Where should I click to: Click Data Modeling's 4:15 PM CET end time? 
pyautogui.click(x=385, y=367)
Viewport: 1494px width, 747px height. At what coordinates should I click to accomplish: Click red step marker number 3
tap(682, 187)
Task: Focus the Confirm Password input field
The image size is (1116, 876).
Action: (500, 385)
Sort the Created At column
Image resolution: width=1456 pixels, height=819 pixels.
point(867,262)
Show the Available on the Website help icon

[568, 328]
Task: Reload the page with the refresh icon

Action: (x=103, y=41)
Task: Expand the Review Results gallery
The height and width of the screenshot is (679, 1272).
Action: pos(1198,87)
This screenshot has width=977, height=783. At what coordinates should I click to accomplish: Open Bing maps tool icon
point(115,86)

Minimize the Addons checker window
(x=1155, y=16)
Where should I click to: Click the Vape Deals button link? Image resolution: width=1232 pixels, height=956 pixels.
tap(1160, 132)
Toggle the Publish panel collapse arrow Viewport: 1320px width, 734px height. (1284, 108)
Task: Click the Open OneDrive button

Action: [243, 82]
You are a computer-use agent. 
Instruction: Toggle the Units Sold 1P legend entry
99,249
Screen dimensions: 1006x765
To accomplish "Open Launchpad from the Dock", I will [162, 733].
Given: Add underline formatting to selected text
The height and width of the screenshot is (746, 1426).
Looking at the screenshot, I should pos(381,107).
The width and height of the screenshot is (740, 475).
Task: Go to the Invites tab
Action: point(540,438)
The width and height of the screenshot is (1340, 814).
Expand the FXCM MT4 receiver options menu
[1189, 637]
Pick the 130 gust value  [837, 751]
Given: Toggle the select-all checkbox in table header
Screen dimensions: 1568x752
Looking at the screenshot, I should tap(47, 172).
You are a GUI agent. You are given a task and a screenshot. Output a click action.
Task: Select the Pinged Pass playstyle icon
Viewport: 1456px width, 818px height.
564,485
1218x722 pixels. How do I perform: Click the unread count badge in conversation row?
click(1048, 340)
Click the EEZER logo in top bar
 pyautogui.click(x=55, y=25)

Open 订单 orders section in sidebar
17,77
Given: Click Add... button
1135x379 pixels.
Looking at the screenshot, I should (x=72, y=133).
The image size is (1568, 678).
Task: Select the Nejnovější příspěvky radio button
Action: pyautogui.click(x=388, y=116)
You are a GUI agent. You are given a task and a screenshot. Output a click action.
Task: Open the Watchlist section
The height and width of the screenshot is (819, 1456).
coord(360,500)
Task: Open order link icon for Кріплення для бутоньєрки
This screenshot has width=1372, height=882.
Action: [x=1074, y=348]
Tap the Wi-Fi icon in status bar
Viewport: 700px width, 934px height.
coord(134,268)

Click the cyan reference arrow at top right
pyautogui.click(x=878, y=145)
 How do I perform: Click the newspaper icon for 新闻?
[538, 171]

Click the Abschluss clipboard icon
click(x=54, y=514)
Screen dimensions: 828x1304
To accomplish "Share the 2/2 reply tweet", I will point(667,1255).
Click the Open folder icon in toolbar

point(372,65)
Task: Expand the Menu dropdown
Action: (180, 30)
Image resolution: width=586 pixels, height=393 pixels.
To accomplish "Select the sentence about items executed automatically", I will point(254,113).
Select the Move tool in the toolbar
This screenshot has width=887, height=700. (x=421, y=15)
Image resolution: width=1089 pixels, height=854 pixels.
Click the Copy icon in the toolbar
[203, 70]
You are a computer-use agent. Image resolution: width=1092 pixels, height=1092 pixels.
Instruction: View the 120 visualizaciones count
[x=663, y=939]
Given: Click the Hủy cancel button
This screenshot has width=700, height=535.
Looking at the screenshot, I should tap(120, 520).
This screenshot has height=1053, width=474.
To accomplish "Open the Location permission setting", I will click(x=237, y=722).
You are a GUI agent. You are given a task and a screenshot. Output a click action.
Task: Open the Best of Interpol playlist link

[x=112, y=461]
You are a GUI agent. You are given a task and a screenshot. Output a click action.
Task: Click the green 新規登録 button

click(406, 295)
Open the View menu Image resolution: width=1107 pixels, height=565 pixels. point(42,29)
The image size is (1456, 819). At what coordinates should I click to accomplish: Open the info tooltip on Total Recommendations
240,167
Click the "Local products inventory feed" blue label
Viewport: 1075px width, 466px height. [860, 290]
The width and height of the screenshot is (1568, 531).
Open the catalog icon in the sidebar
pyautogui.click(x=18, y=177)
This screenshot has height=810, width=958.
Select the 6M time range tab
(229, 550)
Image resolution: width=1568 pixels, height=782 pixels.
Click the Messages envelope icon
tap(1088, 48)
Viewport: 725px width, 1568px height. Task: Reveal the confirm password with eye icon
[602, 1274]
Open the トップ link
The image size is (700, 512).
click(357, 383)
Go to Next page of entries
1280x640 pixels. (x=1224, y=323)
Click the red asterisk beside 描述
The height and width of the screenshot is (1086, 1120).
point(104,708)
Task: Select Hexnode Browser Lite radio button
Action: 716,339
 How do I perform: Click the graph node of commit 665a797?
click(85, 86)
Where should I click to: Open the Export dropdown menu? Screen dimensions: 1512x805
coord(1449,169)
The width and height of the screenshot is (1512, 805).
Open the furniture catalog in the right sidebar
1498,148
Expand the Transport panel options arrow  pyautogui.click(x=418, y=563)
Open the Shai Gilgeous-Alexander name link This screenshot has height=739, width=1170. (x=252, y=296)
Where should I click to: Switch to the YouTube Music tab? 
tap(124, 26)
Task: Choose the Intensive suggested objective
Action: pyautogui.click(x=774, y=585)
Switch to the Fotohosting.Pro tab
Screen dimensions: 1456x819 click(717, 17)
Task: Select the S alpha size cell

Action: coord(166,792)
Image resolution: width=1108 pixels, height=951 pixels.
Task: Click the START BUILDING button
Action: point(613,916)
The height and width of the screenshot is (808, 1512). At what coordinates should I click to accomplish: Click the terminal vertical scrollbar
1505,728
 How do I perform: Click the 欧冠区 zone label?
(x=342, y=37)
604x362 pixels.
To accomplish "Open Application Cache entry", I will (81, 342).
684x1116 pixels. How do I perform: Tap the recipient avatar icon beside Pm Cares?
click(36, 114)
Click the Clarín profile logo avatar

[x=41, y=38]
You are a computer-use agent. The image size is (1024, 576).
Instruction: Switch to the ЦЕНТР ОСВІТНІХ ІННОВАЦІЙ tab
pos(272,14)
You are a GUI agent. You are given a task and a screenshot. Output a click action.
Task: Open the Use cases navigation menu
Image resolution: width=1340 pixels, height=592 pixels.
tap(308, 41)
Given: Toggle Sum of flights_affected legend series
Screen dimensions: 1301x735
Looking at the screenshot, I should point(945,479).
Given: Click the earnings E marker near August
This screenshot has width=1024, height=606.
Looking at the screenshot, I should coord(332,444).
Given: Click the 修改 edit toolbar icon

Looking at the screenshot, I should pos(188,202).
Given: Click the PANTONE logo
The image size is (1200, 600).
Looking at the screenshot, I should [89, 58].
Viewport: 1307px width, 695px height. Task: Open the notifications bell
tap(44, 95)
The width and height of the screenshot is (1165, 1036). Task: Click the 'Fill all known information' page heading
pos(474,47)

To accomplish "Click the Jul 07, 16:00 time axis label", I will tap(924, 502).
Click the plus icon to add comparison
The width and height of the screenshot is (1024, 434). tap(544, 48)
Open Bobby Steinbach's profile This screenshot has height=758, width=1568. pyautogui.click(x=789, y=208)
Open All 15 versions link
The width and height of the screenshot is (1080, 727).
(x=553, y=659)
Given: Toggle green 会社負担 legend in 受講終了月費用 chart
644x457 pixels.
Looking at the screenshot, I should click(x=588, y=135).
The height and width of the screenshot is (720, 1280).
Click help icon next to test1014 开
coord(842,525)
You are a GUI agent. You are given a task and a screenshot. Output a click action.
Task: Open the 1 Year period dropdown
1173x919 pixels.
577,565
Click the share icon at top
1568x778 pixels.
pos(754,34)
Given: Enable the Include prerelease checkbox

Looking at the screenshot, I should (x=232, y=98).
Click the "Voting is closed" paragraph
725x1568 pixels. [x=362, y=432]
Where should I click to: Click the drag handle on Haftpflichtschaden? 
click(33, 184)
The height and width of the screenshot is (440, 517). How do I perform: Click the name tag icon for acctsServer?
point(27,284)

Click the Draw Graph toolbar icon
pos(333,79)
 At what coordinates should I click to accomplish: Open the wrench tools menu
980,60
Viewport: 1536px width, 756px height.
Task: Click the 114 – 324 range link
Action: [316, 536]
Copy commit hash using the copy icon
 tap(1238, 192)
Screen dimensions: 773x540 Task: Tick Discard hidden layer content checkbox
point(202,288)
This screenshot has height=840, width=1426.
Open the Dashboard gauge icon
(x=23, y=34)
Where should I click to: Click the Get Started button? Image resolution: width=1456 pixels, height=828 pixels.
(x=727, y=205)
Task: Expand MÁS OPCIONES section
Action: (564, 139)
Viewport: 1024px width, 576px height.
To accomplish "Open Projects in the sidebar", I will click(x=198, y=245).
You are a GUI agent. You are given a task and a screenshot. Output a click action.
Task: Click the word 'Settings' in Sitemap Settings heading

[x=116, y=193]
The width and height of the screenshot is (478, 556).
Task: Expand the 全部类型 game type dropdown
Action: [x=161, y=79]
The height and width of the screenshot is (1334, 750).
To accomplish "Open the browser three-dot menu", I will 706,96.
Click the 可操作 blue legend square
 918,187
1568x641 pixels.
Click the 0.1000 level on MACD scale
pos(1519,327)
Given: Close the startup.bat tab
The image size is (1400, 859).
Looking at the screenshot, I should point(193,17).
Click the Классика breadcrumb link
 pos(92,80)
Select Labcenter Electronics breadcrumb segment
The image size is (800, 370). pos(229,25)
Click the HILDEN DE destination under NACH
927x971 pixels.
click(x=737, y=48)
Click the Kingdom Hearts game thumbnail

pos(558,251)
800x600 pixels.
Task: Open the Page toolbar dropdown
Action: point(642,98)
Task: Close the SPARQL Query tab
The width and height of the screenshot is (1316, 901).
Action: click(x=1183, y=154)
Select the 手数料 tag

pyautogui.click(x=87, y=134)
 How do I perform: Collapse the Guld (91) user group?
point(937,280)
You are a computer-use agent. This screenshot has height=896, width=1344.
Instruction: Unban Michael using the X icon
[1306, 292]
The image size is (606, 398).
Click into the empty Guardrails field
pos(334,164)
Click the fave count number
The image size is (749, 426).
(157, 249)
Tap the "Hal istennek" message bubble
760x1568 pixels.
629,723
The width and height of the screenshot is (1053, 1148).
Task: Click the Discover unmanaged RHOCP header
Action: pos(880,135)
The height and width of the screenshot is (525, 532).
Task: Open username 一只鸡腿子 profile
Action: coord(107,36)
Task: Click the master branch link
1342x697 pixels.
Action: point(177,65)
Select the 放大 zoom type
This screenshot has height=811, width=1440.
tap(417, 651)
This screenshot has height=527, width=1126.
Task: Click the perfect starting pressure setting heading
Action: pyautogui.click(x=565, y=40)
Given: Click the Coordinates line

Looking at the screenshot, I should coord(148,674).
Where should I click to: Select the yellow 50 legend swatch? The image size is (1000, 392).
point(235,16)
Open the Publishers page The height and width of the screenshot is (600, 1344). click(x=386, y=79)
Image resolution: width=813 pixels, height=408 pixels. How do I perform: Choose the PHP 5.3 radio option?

### Written problem:
Please present the data from the line containing "Given: Click the PANTONE logo" through the line containing "725x1568 pixels. [x=362, y=432]" as a Markdown table with the columns Row and Text, giving each line its own numbered row and leaving out blank lines.

### Solution to the problem:
| Row | Text |
|---|---|
| 1 | Given: Click the PANTONE logo |
| 2 | The image size is (1200, 600). |
| 3 | Looking at the screenshot, I should [89, 58]. |
| 4 | Viewport: 1307px width, 695px height. Task: Open the notifications bell |
| 5 | tap(44, 95) |
| 6 | The width and height of the screenshot is (1165, 1036). Task: Click the 'Fill all known information' page heading |
| 7 | pos(474,47) |
| 8 | To accomplish "Click the Jul 07, 16:00 time axis label", I will tap(924, 502). |
| 9 | Click the plus icon to add comparison |
| 10 | The width and height of the screenshot is (1024, 434). tap(544, 48) |
| 11 | Open Bobby Steinbach's profile This screenshot has height=758, width=1568. pyautogui.click(x=789, y=208) |
| 12 | Open All 15 versions link |
| 13 | The width and height of the screenshot is (1080, 727). |
| 14 | (x=553, y=659) |
| 15 | Given: Toggle green 会社負担 legend in 受講終了月費用 chart |
| 16 | 644x457 pixels. |
| 17 | Looking at the screenshot, I should click(x=588, y=135). |
| 18 | The height and width of the screenshot is (720, 1280). |
| 19 | Click help icon next to test1014 开 |
| 20 | coord(842,525) |
| 21 | You are a GUI agent. You are given a task and a screenshot. Output a click action. |
| 22 | Task: Open the 1 Year period dropdown |
| 23 | 1173x919 pixels. |
| 24 | 577,565 |
| 25 | Click the share icon at top |
| 26 | 1568x778 pixels. |
| 27 | pos(754,34) |
| 28 | Given: Enable the Include prerelease checkbox |
| 29 | Looking at the screenshot, I should (x=232, y=98). |
| 30 | Click the "Voting is closed" paragraph |
| 31 | 725x1568 pixels. [x=362, y=432] |